Recommended Reading: How to Pay Your Bills On Time
How are credit report bureaus helping with credit scores?
The three credit bureaus, Experian, TransUnion and Equifax, have recently announced a new way of scoring consumer credit. Beginning this fall 2017, VantageScore will put more weight on overall debt trends of an individual consumer. Putting more of an emphasis on credit and debt trends means that someone who is paying off debt will notice an improved credit score versus someone who is taking on more debt or using more of their credit.
Two individuals may currently have the same score but may have dramatically different spending habits. For instance, if someone who typically maintains low credit card balances suddenly spends more credit - for a home or other large purchase - their score may drop down to a level of someone who has higher credit card balances. With the new model, their score would be affected much less.
In the past two years, the credit bureaus announced that they would wait 6 months before reporting medical debt. With the shock of unexpected medical emergencies, often credit reports were affected before insurance could pay off the debt or the patient could work out a payment plan.

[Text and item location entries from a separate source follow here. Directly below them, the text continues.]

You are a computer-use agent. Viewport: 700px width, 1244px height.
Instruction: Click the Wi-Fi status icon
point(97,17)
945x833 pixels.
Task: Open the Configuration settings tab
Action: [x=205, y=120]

Credit bureaus are also working to handle credit disputes and inaccuracies quicker and more efficiently since so many Americans are affected by mistakes on their credit report.
The good news is that there is a chance that credit reporting bureaus and your own diligence can bring up your credit scores. The more informed you are - about your credit, about your options, and about how your choices affect your credit score - the more empowered you will feel. At BYL Collections, we believe in educating empowered consumers and working with them to bring payments current and improve credit scores.